* PROBLEM DETAILS:
Count up the lines below that include the string "Enable" and report the number by itself.
##### TASK MATERIAL
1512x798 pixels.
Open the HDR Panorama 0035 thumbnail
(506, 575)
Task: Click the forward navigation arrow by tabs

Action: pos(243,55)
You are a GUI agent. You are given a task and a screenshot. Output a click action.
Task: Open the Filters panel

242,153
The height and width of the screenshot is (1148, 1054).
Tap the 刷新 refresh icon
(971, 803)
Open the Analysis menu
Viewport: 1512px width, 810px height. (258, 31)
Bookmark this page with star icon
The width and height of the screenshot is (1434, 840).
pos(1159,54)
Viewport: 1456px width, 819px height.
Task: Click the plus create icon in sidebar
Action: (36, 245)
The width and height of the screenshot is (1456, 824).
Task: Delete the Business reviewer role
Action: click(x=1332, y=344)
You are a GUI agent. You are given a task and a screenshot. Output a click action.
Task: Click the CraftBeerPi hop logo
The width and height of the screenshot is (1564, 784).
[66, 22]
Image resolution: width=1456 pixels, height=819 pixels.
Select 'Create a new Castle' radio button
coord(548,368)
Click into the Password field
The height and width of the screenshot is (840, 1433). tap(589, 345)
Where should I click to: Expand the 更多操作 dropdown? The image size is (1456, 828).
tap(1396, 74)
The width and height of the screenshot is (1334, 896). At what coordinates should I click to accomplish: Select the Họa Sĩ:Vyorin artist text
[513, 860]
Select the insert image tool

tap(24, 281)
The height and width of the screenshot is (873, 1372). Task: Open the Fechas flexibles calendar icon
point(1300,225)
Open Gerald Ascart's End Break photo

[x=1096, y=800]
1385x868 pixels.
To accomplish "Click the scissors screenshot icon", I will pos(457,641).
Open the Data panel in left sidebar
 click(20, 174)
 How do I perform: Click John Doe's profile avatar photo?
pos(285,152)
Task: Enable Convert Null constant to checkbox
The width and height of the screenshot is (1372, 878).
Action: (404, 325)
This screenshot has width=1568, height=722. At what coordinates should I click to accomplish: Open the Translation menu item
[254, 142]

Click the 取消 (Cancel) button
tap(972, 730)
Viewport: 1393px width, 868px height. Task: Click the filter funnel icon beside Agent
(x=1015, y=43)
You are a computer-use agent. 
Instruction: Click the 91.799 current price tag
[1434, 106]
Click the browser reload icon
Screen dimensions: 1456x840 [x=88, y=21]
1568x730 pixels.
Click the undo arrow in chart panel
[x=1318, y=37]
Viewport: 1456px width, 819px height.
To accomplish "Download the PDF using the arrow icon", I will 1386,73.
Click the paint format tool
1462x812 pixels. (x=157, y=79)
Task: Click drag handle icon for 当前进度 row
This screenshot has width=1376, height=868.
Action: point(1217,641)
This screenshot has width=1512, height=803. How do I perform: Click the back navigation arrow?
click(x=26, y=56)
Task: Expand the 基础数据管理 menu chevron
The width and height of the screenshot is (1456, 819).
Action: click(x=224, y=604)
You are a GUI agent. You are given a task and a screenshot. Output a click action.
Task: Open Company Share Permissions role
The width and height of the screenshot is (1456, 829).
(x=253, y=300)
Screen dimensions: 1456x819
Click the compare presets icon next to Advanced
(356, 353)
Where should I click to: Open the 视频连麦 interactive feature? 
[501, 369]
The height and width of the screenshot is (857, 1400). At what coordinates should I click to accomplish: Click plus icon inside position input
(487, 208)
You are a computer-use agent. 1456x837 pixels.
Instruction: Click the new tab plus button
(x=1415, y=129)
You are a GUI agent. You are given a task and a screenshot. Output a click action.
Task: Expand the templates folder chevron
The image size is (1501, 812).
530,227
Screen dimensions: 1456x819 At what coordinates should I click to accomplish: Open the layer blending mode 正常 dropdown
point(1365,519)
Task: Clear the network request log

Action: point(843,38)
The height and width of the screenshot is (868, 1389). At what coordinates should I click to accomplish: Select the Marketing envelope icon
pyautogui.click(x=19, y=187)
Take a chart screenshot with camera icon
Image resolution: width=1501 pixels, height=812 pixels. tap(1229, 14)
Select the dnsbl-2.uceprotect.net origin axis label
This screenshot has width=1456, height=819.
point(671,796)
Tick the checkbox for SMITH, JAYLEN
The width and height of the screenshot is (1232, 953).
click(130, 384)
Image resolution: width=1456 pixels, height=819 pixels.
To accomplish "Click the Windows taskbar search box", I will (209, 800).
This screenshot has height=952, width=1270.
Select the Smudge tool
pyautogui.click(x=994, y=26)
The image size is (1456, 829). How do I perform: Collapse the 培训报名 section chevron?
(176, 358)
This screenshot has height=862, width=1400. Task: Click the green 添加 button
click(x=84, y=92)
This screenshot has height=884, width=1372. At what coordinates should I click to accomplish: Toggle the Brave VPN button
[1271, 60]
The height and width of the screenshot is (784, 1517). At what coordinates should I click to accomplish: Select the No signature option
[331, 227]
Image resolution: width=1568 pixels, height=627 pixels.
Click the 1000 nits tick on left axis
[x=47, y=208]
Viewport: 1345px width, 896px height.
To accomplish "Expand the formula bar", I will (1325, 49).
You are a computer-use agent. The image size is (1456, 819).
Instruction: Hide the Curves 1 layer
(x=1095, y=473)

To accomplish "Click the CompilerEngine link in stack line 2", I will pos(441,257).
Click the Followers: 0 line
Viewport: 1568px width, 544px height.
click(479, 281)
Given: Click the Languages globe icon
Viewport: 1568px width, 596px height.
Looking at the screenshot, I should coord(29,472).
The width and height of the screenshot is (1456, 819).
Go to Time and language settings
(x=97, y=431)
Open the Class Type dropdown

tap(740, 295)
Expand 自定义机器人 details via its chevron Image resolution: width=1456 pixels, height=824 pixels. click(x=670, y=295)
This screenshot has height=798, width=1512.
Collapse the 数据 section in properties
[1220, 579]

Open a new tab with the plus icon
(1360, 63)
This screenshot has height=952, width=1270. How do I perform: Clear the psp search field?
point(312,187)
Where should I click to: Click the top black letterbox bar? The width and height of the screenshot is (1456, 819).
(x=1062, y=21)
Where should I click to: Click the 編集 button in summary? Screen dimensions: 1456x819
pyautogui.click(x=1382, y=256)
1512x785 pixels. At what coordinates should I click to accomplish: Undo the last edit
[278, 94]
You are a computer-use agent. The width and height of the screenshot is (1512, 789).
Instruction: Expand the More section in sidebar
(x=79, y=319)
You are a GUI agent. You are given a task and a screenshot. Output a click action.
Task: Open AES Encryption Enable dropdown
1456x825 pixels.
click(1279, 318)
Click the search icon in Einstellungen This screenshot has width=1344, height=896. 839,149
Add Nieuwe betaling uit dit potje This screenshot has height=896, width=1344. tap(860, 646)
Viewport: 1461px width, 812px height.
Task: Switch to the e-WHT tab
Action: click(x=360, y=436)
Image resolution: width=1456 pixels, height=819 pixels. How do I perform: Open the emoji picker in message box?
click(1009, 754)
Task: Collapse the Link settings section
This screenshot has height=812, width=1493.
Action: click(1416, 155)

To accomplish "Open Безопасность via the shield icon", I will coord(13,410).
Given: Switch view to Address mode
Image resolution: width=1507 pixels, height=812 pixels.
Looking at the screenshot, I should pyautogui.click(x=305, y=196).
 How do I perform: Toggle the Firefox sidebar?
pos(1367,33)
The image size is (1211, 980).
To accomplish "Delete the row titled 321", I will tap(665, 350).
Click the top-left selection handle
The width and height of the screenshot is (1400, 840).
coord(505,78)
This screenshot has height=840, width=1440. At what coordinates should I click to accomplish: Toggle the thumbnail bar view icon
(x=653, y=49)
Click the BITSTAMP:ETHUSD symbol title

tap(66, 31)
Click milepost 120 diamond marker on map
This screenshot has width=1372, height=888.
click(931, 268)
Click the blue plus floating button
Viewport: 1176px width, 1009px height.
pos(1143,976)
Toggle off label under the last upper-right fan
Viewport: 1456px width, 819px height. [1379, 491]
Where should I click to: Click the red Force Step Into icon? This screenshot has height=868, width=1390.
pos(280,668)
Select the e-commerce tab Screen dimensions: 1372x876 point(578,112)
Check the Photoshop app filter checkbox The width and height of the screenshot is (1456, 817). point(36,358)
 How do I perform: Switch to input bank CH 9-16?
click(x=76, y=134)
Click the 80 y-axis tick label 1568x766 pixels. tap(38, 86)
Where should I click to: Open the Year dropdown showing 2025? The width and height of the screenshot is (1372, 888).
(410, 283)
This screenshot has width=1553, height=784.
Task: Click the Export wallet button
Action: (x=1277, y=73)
##########
* OUTPUT FOR THIS EXERCISE:
2